[Start of Selected excerpt]

Read on for a crash course on how to plan effective security exercises.
Regular security exercises are, bar none, the most powerful, cost-effective tool for maturing a project's information security operations—when done well. Unfortunately, courses and certifications on InfoSec tend to focus on how to implement specific controls or how to select some baseline best practices when starting from scratch. Little to no attention tends to be paid on how to test what you have and iterate on it. Prepare for a crash course.
A security exercise is a drill designed to propel a team or teams through the steps they would take in the case of a real or suspected information security problem in their organization or project. For example:
Tell your ops team that the server hosting your internal bug tracker has experienced data loss due to a critical RAID controller failure. Have them rebuild the server from backups on spare hardware to show that the backups are viable, spare hardware available and the process known and workable.
Start running an otherwise innocuous, but memory-intensive, piece of unauthorized software on a development server. See how long it takes for someone to notice and what he or she does about it.
Security exercises are not the first step in running an InfoSec program for a project of any size. The first step is coming up with a plan or set of policies appropriate to the size and complexity of the project. For a very small, all-volunteer open-source project, this may be as simple as “Our project manager, $name, accepts risk on behalf of the project and our information security officer, $name, is in charge in the case of a suspected security incident; the integrity of our code base will be prioritized first, confidentiality of yet-undisclosed vulnerability information second and availability of services third.” For a larger, more complex organization with paid staff, this normally will start with a Master Information Security Policy and Procedures document supported by a number of other policy documents.
In either case, step one is establishing roles and responsibilities; step two is establishing operational expectations, and step three is testing that your policies, procedures and expectations work. If you aren't testing, you don't really know that it works.
Scheduling exercises at a predictable time and reminding others when it will happen prevents confusion among staff. It is wise to begin with low-impact exercises (more on this below) that don't leverage production systems, and move on to higher-potential-impact exercises only when the organization's infrastructure and personnel have had most of the bugs shaken out. If something as small as a runaway process on a single server can seriously impact your business, it's better to find out at a planned time with all hands on deck than at 4am on a holiday when no one who knows what to do can be reached. The whole point of security exercises is to increase resilience: raise the threshold of what is normal for your team to deal with, what your systems can shrug off.

[End of Selected excerpt]

Request – Render this sentence from the security exercises article in Spanish: "If you aren't testing, you don't really know that it works."

[Start of Information provided]

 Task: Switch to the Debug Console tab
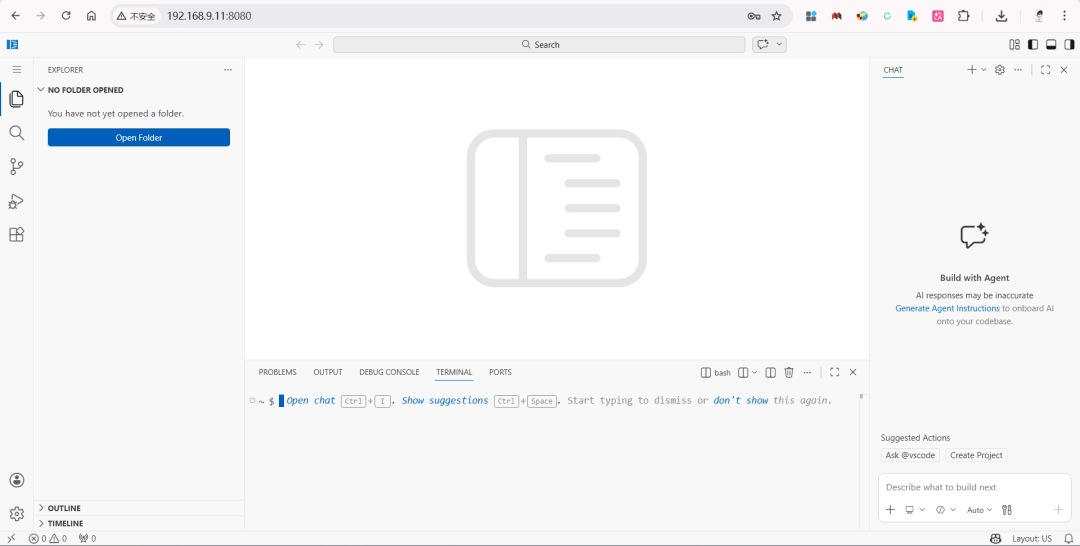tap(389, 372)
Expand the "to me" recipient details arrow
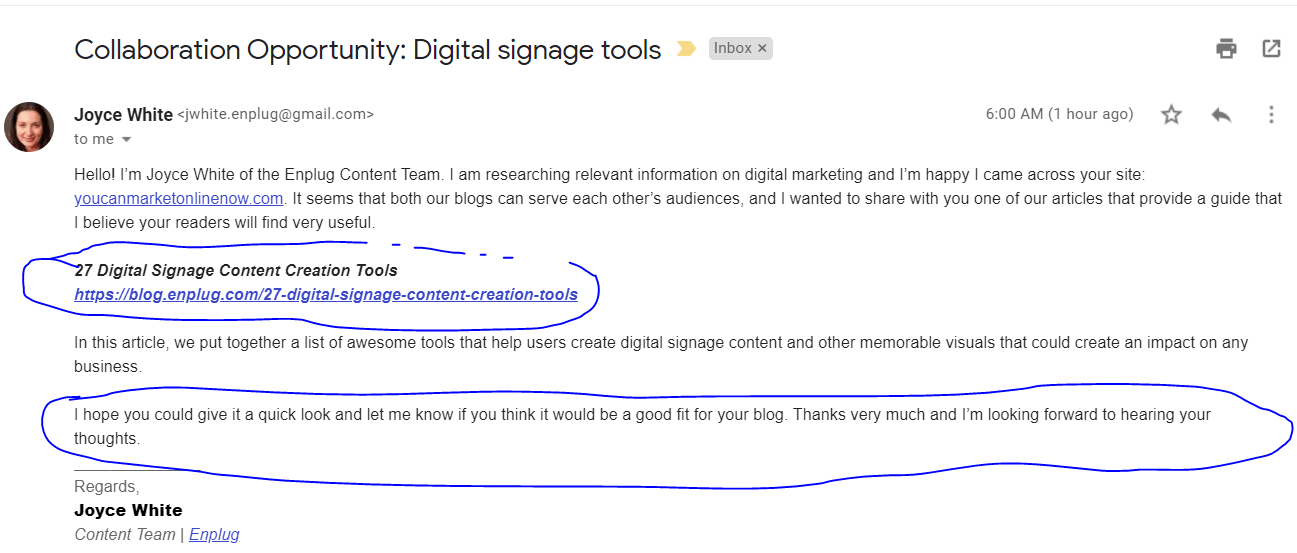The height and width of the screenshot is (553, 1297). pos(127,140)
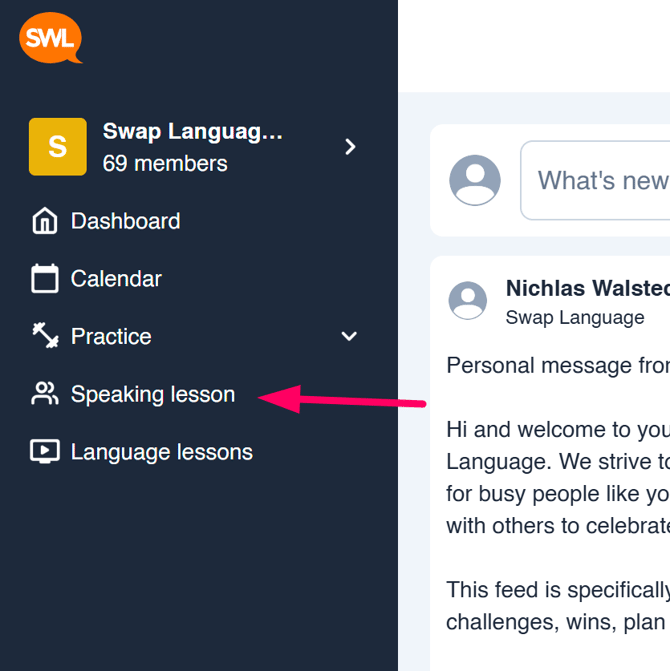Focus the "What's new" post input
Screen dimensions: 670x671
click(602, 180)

[End of Information provided]

Complete answer – Si no estás haciendo pruebas, en realidad no sabes si funciona.